Huelva, España.
Sea por designio -decreto natural que marca la costumbre- por la inercia que determina el ciclo vital o sea por el deseo expreso de un conglomerado de circunstancias interventoras, es lo cierto que han salido un año más las carretas a perderse o encontrarse por esos caminos abiertos que alguien pensará no llegan a parte alguna y muchos otros sabrán que les conducen a una meta dichosa.
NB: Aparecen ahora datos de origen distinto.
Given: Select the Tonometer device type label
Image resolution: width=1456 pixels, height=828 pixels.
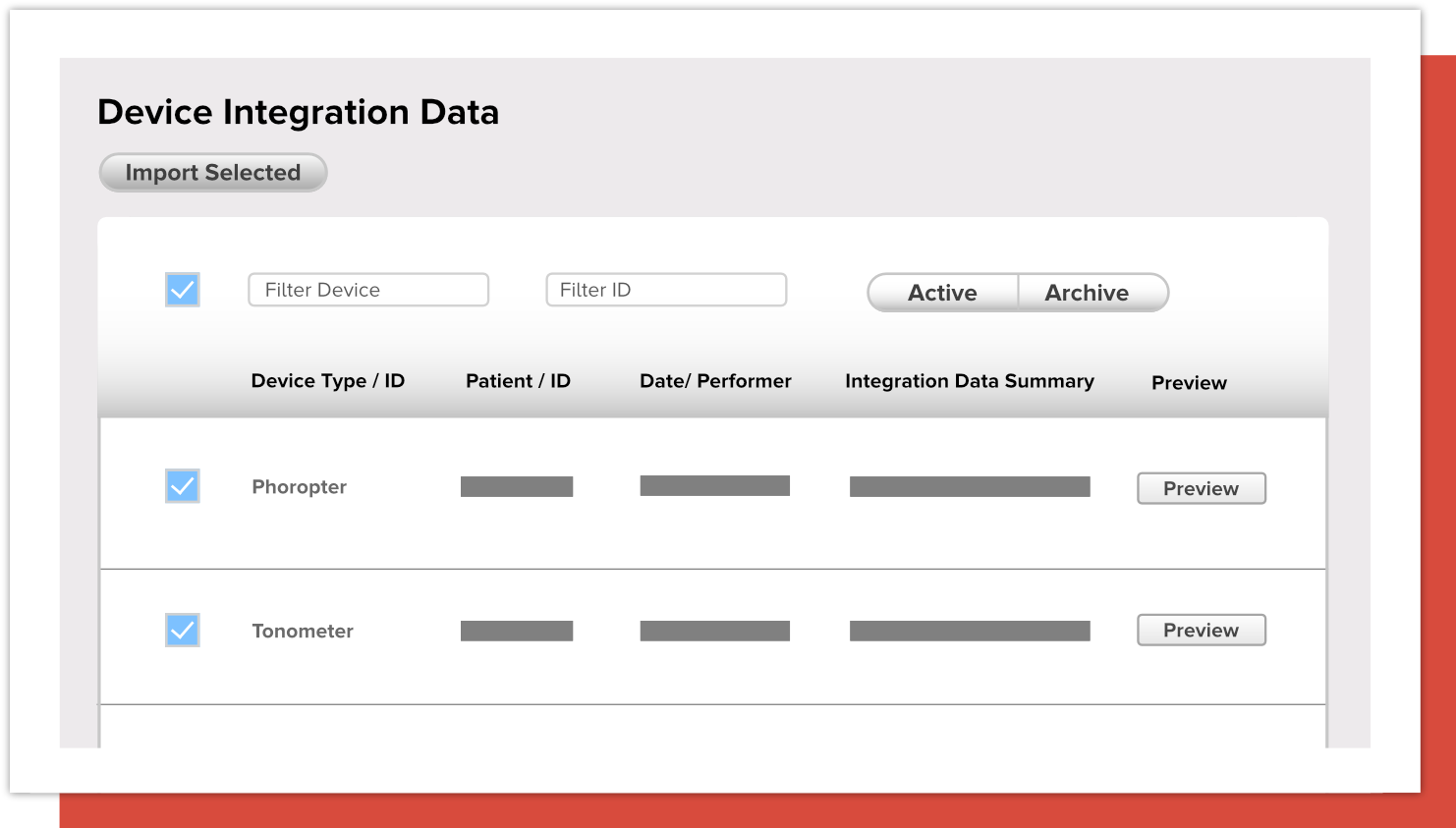Looking at the screenshot, I should click(302, 631).
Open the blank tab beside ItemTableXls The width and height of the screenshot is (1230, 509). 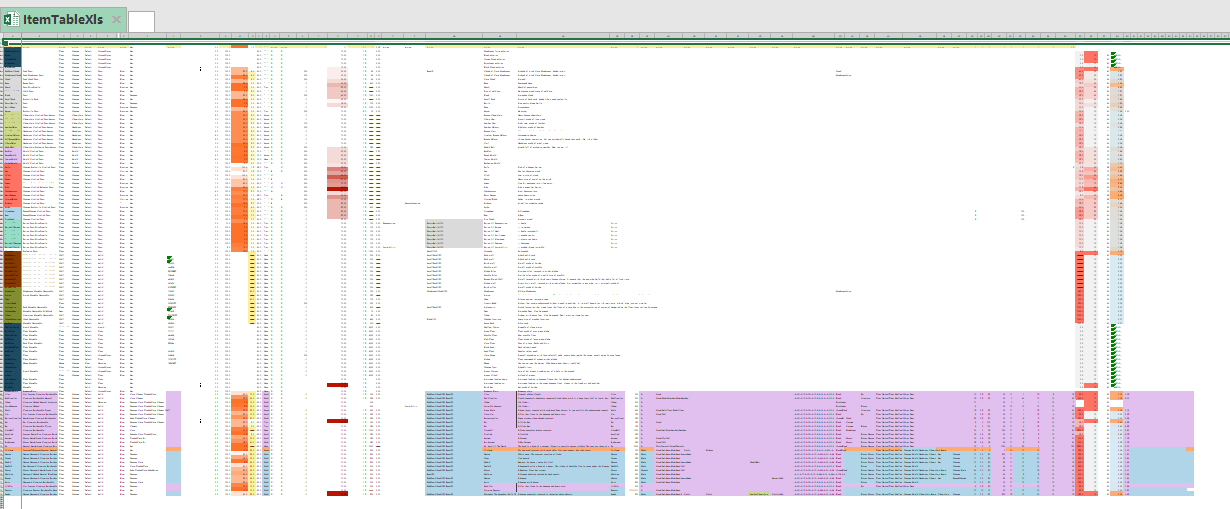(x=141, y=21)
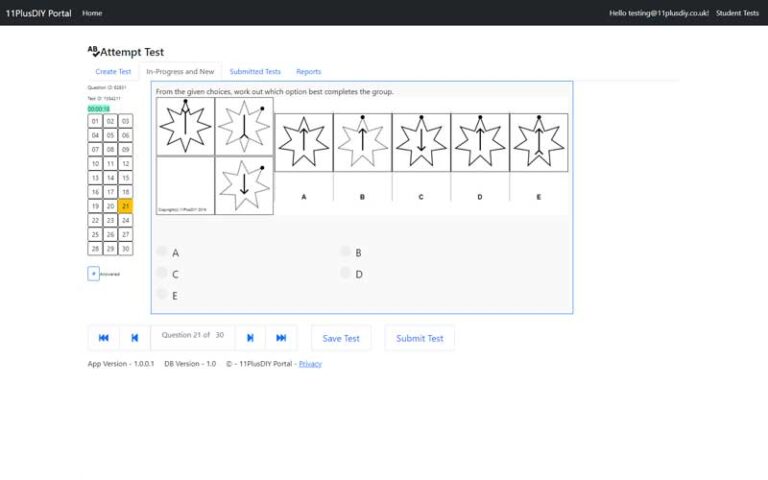Click star figure option C image
Image resolution: width=768 pixels, height=480 pixels.
click(421, 142)
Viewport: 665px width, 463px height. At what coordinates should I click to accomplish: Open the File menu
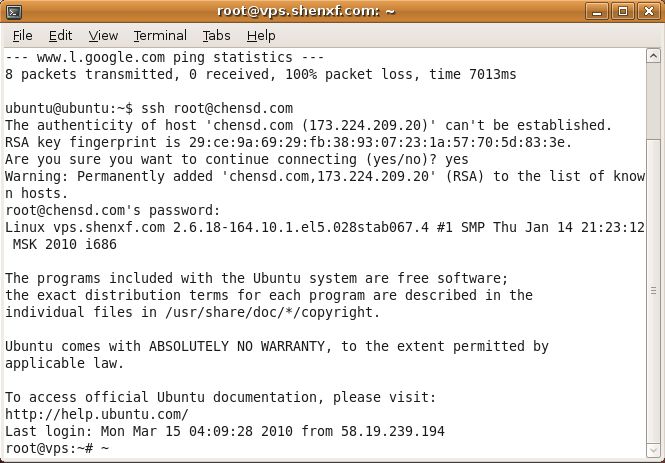[x=22, y=36]
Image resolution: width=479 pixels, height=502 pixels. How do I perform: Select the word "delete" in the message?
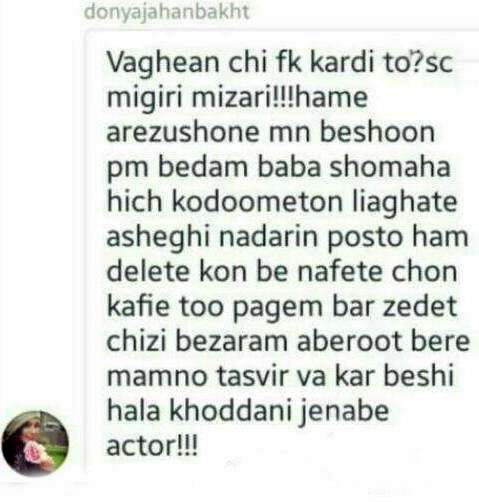pos(148,271)
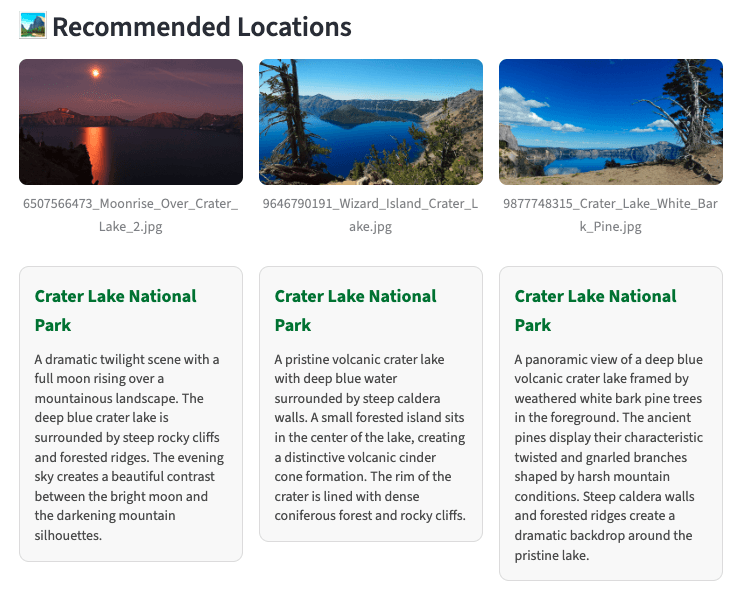748x596 pixels.
Task: Click the dramatic twilight scene description text
Action: point(128,447)
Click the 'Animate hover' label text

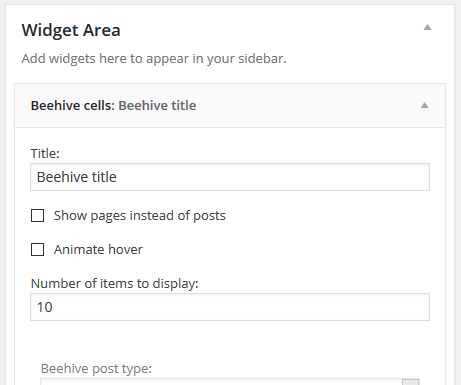(98, 249)
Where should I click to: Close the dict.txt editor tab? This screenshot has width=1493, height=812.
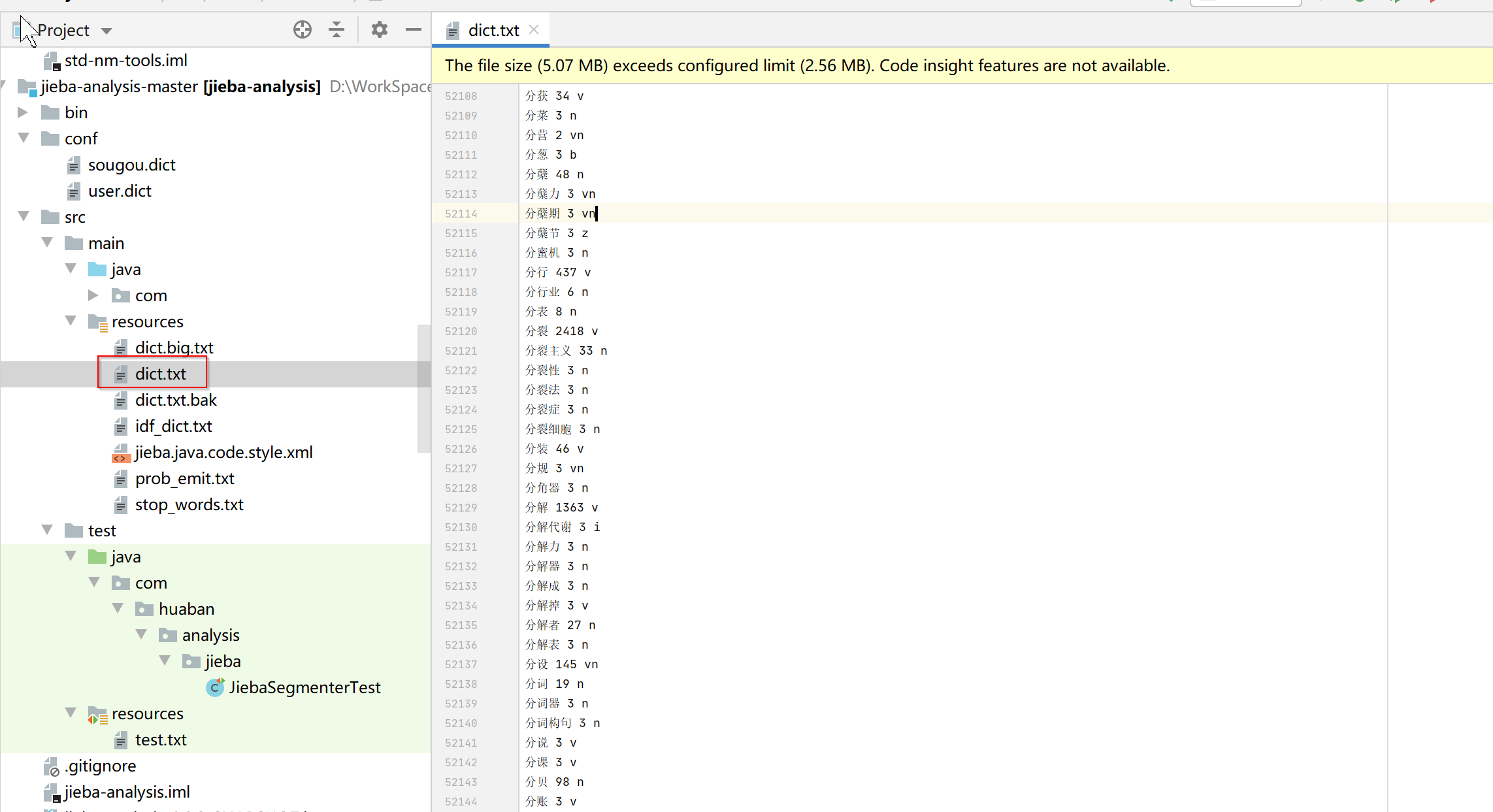[x=534, y=29]
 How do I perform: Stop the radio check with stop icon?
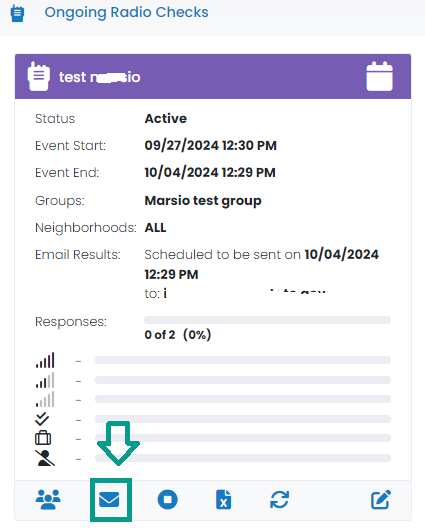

Contemplar el colorido y la majestuosidad de esta manifestación resulta tan fácil para quienes están en contexto como difícil para quienes jamás se encontraron con semejante estampa de la Huelva emocional y devota hacia El Rocío.
Hecho el cuadro, una comitiva humana que delante porta estandarte donde se referencia el origen, hombres y mujeres a caballo en galantería con la belleza, sombrero en los brazos, chaquetilla blanca, respeto al molde, al ritual de salir y componer un desfile de colores en mezcla con la tonaílla que se surte de guitarra y panderetas para que también se entere el aire. No faltan en la fila los charrés, las manolas, los carros y la expectación. Todo regado con tiempo, caldo de la tierra, voluntad entregada y un ajetreo de serenidad que ocupa el perfil celeste de una mirada con horizonte cierto. Sobre todo, el peregrino, simiente o sementera, con misión de andar los asfaltos, tragar arenas y sobrevivir a las inclemencias del envite, hasta que después, tocar con los ojos aquella vida sea premio de postín para una felicidad rumiada, para otro año.
Se van las carretas y nos vamos con ellas, con el sentimiento a flor de alma libre y con las sombras en el olvido. Se va también el amor, a vivirlo.